Le juge va donc examiner les griefs exposés par l’époux demander et rechercher si les faits sont constitutifs d’une violation répétées du lien matrimonial, il s’agit d’un examen stricte des griefs et preuves évoquées.
Pour prononcer le divorce aux torts exclusifs d’un époux, le juge va donc rechercher si les faits reprochés sont d’une gravité suffisante, ou s’ils ont été commis à plusieurs reprises. Le juge prendra en considération le mode de vie du couple.
L'avocat présente la requête en divorce auprès du juge aux affaires familiales. Le juge convoque les époux pour une tentative de conciliation.
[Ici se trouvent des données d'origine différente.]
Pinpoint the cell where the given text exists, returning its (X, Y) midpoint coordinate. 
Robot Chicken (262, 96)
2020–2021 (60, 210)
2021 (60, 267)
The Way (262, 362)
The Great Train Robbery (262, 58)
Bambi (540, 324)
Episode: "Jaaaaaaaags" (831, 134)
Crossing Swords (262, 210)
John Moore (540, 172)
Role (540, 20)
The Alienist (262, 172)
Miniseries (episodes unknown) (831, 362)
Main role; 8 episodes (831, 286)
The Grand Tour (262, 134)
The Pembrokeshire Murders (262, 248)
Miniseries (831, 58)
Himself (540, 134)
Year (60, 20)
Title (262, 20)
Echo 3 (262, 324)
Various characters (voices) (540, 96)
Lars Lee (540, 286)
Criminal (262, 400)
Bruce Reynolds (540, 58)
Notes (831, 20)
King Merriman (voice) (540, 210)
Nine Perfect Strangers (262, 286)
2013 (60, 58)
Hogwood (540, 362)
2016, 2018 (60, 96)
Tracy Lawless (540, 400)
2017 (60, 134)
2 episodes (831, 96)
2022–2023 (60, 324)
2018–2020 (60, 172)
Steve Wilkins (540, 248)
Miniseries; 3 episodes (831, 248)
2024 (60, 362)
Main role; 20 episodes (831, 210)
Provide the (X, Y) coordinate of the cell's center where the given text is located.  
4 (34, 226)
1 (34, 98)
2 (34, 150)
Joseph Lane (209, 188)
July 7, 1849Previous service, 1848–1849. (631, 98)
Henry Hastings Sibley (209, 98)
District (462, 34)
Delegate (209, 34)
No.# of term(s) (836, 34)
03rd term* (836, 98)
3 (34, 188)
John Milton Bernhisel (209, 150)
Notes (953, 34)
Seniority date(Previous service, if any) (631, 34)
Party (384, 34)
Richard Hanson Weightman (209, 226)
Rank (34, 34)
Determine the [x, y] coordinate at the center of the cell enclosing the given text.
Le juge aux affaires familiales rend une ordonnance de non conciliation et autorise un époux à assigner en divorce l'autre devant le tribunal de grande instance.
A ce stade l’époux, qui assigne, devra démonter les griefs à l’encontre de son conjoint et en rapporter la preuve, bien sur l’exemple classique est l’adultère, mais cela recouvre beaucoup de comportements allant de la violence physique ou morale, manquement à l’égard des enfants, le refus de contribution financière aux charges du ménage…
Le juge a le choix, en fonction des éléments portés à sa connaissance, de prononcer le divorce aux torts exclusifs d’un époux, aux torts partagés des deux époux et bien sur, il se prononcera sur l’ensemble des demandes.
Enfin, le juge a la possibilité de débouter un époux de sa demande en divorce s’il estime que la faute reprochée est inexistante ou que la preuve de celle-ci n’est pas rapportée.